Old money bags
Walking out of the store I knew the missus was right. I should, but I never check the change that I am given...

Standing there at the till in our supermarket the other day, the missus grabbed my arm as I was thrusting the change into my back pocket. “Did you check it?” she asked.
Like any other trusting male, I replied with all honesty, “No, of course I didn’t.” Walking out of the store I knew the missus was right. I should, but I never check the change that I am given. After all, it’s a matter of honesty, it’s something many of us fail to query. It was only after the missus said, “She gave you change for 10, and you gave her 20,” that I got concerned. How naive could I get?
Everyone pays up forgetting that the change is an important part of the transaction. I went back, and looking in my pocket found myself staring at three R10 notes and a pile of small change. I wasn’t in a position to suspect the till operator’s honesty anyway.
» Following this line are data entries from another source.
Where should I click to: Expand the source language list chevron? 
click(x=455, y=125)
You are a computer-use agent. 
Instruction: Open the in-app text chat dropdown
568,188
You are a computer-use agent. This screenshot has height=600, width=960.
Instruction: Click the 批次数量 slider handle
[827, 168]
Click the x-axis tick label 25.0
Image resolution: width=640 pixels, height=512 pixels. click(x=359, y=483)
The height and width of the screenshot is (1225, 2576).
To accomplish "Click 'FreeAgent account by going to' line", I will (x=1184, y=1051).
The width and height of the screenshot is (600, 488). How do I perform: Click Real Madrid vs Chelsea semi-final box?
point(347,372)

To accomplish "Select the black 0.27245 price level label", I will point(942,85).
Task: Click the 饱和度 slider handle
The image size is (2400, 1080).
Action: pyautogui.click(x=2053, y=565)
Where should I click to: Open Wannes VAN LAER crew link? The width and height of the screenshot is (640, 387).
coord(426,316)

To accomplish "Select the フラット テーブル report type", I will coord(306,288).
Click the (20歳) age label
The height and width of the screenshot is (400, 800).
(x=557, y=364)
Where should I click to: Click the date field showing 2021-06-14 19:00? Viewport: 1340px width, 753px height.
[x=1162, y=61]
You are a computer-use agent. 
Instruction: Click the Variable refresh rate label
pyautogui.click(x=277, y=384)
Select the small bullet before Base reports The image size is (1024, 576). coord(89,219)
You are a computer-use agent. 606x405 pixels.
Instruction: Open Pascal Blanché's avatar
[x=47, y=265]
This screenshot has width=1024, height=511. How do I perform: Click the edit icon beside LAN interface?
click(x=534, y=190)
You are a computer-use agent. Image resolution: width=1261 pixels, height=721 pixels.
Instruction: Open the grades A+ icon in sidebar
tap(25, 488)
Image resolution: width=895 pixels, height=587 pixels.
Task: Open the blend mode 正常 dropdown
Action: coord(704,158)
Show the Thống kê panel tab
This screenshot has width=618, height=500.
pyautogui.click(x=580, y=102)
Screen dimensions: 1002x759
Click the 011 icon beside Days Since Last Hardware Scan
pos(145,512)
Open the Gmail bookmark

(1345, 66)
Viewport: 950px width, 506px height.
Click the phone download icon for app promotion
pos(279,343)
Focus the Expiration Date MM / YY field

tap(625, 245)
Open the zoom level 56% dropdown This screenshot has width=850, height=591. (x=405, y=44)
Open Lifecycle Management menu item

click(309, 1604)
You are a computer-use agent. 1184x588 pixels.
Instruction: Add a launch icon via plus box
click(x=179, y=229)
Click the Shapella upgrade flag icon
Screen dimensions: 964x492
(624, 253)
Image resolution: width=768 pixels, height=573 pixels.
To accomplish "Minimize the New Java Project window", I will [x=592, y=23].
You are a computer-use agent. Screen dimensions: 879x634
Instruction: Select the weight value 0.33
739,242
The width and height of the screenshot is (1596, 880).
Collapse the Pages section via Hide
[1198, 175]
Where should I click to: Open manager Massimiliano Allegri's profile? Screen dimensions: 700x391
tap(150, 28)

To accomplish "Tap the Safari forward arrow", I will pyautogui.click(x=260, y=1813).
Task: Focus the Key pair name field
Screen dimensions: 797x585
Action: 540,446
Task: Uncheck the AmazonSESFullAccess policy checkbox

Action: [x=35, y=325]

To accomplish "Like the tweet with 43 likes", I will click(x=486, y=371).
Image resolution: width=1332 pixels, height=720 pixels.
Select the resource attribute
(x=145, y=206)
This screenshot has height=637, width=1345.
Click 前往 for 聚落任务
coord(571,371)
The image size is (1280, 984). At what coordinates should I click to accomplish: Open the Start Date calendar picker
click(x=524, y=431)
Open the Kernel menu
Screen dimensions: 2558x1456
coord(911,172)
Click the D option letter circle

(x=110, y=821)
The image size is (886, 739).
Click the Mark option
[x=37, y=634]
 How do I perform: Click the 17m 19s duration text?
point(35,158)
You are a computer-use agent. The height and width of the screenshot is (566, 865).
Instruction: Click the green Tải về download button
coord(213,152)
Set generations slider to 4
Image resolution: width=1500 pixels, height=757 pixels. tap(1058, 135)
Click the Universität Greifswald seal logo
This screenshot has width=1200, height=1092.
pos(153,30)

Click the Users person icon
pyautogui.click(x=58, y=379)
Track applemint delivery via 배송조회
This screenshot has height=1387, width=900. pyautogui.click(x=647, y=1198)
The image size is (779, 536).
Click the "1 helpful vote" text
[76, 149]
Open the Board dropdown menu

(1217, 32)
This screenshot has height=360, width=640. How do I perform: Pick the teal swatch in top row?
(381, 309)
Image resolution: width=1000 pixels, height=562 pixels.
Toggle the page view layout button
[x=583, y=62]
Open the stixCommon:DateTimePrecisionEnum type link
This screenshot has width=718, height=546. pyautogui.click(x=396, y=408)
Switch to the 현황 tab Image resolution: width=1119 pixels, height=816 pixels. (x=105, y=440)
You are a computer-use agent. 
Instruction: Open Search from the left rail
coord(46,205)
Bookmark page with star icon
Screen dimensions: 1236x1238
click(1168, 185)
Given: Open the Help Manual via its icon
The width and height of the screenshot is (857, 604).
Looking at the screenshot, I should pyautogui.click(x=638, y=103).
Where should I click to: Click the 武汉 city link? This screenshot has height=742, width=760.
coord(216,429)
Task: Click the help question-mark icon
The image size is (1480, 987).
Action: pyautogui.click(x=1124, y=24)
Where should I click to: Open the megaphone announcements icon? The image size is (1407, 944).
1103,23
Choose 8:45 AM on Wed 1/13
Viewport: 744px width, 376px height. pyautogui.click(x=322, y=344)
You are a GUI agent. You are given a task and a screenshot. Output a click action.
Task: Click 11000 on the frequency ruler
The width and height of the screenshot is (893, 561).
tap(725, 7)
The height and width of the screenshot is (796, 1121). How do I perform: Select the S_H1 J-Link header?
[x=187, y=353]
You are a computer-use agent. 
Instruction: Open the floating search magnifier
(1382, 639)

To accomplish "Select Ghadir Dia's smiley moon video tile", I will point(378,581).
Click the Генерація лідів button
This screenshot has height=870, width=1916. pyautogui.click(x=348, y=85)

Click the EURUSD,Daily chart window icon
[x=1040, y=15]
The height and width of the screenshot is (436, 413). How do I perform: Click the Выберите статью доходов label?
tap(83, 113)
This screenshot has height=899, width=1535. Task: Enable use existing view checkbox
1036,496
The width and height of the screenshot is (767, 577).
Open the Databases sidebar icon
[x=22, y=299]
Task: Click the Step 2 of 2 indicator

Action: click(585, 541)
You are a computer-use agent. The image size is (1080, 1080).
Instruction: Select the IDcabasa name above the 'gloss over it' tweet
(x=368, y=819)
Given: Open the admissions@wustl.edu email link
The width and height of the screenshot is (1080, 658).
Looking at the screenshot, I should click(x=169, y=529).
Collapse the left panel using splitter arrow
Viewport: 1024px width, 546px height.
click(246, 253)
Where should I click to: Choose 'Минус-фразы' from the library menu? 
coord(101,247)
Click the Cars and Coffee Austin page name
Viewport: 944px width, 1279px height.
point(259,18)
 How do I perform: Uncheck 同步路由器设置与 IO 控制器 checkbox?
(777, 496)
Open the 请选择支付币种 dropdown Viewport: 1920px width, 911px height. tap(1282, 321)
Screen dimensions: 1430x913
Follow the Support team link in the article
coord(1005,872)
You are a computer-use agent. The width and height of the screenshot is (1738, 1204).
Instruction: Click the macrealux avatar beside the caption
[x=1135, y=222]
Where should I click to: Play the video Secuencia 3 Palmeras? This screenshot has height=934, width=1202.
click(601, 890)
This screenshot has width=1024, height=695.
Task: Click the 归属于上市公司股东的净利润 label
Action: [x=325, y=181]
The missus was fuming. “I bet you don’t even know how much you have in that trouser pocket of yours?
I blushed a shade of pink. “No lovey, I have no idea.”
“You men.” Of course I retaliated with, “So how much have you got in that old purse of yours?” The missus looked towards heaven. “A R50 note that I keep for emergencies only, a R20, a R2 piece, two 50c pieces, and about 40c in odd copper.” We drove home in silence. Dammit, how wealthy can a guy be if he doesn’t even bother to count his small change?
“Come on, let’s check your purse and see how far you are out?” I said, as soon as we got home. Emptying the lot onto the bed, we began the count. Three cents out isn’t a lot, but the episode certainly taught me a lesson. It never pays to be flippant where money is concerned. Ask any accountant!